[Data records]

[Start of section]

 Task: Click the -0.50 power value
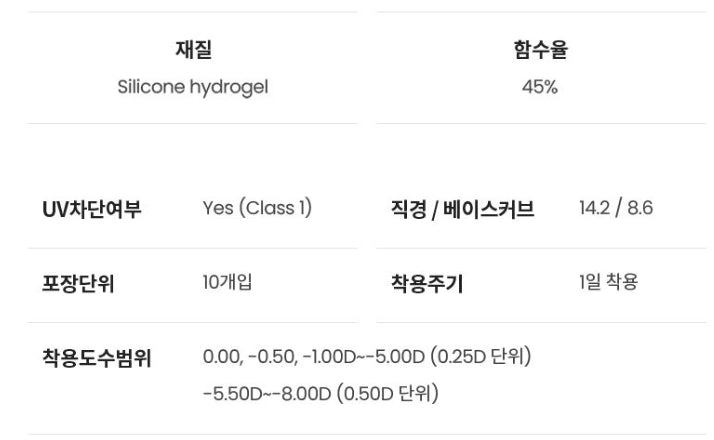point(268,357)
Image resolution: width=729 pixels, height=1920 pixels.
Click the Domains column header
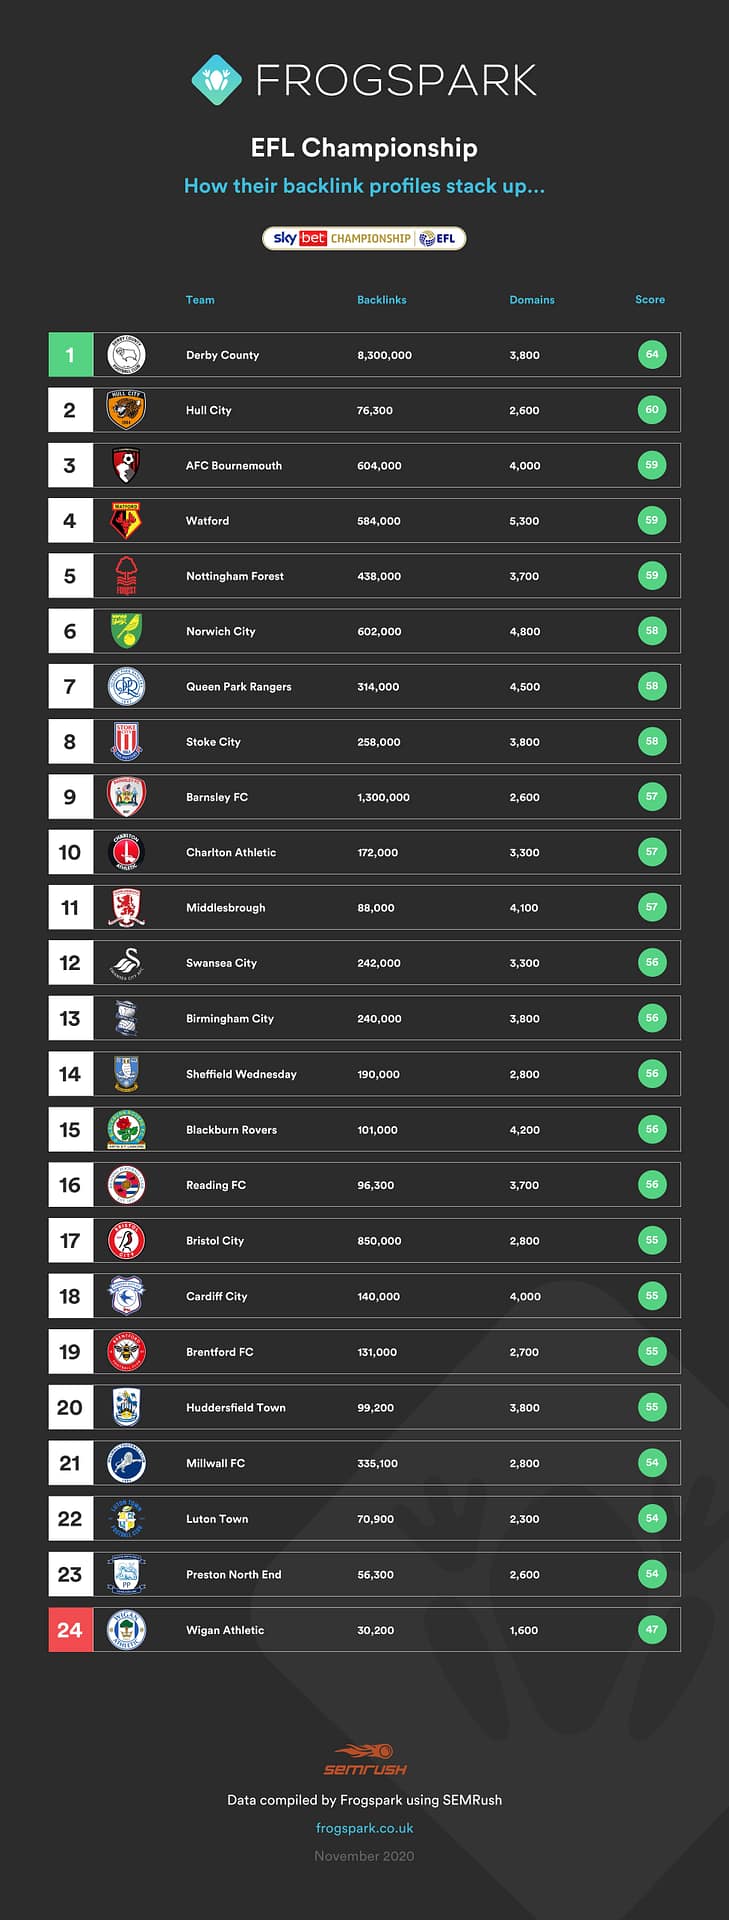coord(532,300)
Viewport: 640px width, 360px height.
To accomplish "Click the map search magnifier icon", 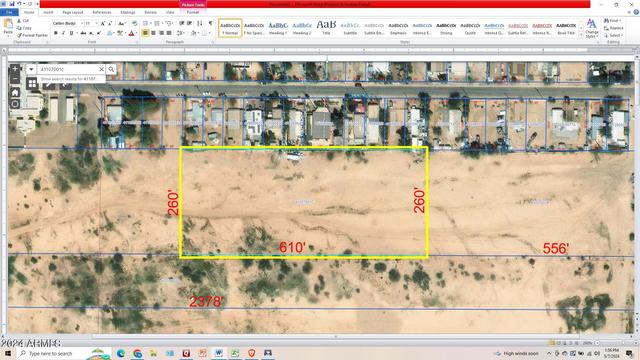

[End of section]

-- Task objective --
What is needed is an exact repetition of every entry, without the pictures.

-- Written response --
 Task: Click the -0.50 power value
point(268,357)
Image resolution: width=729 pixels, height=1920 pixels.
Click the Domains column header
coord(532,300)
Viewport: 640px width, 360px height.
To accomplish "Click the map search magnifier icon", 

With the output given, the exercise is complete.